Sunday, January 6, 2013

Cluck and Quack Happenings: Snowbirds!

Any ideas on what made these prints on our driveway? Some ferocious 4-toed beast? OK, you got me! It's chickens! I kinda thought you would know. ::wink:: They do look a little dinosaur-ish though, right?

Last year our flock wouldn't venture far into the snow. It was new and strange and, well, cold, so they stuck close to the coop and run. Sometimes I don't blame them staying cooped up. Have you seen how high snow can get in our neck of the woods? Ugh! Anyway...This year they're older and wiser, having endured a long, snowy Maine winter last season. They're old "feathers" at this! 

But they're still not crazy about the snow. Look at Speckles on the wire fence. HER feet weren't touching snow if she could help it!

Some of the hens didn't mind it so much. They weren't clucking happily, but after a week of bitterly cold temperatures getting out was so worth the chilly feet to be in the bright sunshine. I think they were hoping for some juicy bugs or at least some green grass for their troubles though. April?

Meanwhile, the ducks had waddled off to swimming and explore in the icy brook water. Brrr! Watching them bathe is quite fun. They'll duck their head under, scooping water over and down their backs repeatedly, and then it's dunking for plants. Just like the chickens, they're not finding many nibbles right now.

But we're brainstorming a solution for the grub challenge...

Oh, and did you notice that one of our ducks is a soft, pale yellow? That's Olive! She's been dealing with a respiratory infection for a few months and has been on 2 rounds of antibiotics. With some on-line research we found out that antibiotics during molting can cause the new feathers to take on a yellow hue. Looks like we'll have a yellow Pekin until molt next early winter! At least I can finally tell them apart! ::grin::

And we're averaging just over one chicken egg per day! With the shorter daylight hours, I'm not surprised. Did you know that chickens need about 14 hours+ of daylight for optimal laying? Lots of people think it's the cold, but it's really the short days that slow egg production. I'm just happy to get anything considering they had stopped laying from early September to mid-December for molting! It's awesome to see those eggs in the frig again!
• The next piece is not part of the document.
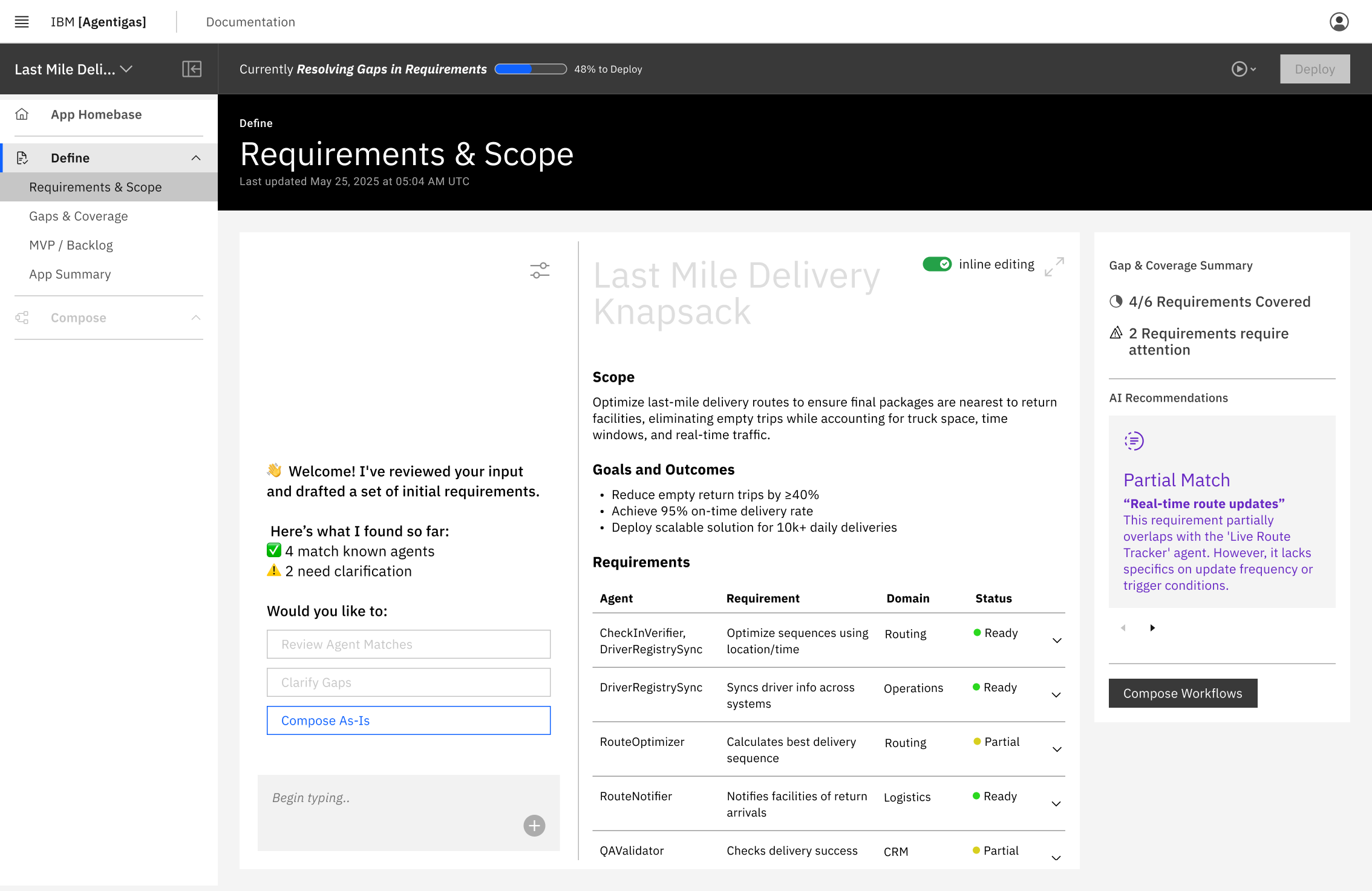Expand the Compose sidebar section
This screenshot has width=1372, height=891.
point(195,318)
  1. We let our hens in around 4:45 and turn a light on for them until about 8:30. We let them out in the morning by 8:00. That isn't anything near what they need. I am thinking I might need to learn to stretch it to 9:30. But, who wants to go out to the coop and turn the light off at that time. :)

    What kind of hens do you have? There are some in the pictures which are beautiful. Never seen them before.

    1. Our chickens are mixed. Dad was Ameraucana with the ear muffs and beard, but the Moms were different. Now, I'm guessing, but Speckles looks like a White-laced Wynadotte. We also have an all black which may be part Cochin. Her feathers are fluffier and softer than the others (and her roo brother had the feathers on his legs). We have 2 orange hens, probably Buff Barred Rocks, and 2 hens that look like Ameraucanas. Ironically, Ameraucanas are supposed to lay the tinted Easter eggs and not one of our hens lays blue or green eggs.

    2. I would recommend turning light on early in the morning rather than keep it on later at night if you can :) Just imagine the poor biddies...relaxing, having a good time..then POOF total darkness! If they arent on the roost it can be difficult and possible dangerous for them to find it! We have our on a timer that comes on at 330 am right now (I am in NH) and shuts off at about 7 am. You can buy an actual time that replaces the light switch or if it is a plugged buld, you can get one that plugs right into an outlet.
      They do go in at about 430 pm, and getting a bit later every day...averaging 8-9 eggs a day all winter from our 11 layers...which are not daily layers to begin with so I am happy with the results!

  2. I love that your chickens will even attempt to go outside in the snow! I've opened my coop door and they look at me like "You want me to do WHAT?" I've even gone so far as shoveling a path out for them so they can see there is grass somewhere underneath. They politely shake their heads and say "No thank you, we will wait to run around until spring." Ah, chickens.

    Cute pictures!

  3. Chickens always crack me up :) I would love to have you share this tomorrow on the Winter on the HomeAcre Hop!

    1. Thanks so much for sharing this on the Winter on the HomeAcre Hop! I love the photos :) And you yellow duck looks so buttery and sweet!

  4. We created a covered area out of the snow, about 4' x 8', for the goat and the pig (all the animals live together) and the chickens LOVE it! It's straw over dirt and unless the snow really blows it stays pretty dry. I rake the straw out into our small barnyard periodically and add more. We're getting a few more eggs now - from 13 ladies I get 5 or 8 per day. Happy with that!

  5. I have to shovel the snow out of the way for most of my chickens before they'll venture out, but a few will brave the white stuff for their favorite spot under the deck!

    Thank you for sharing with the Clever Chicks Blog Hop this week; I hope you’ll join us again!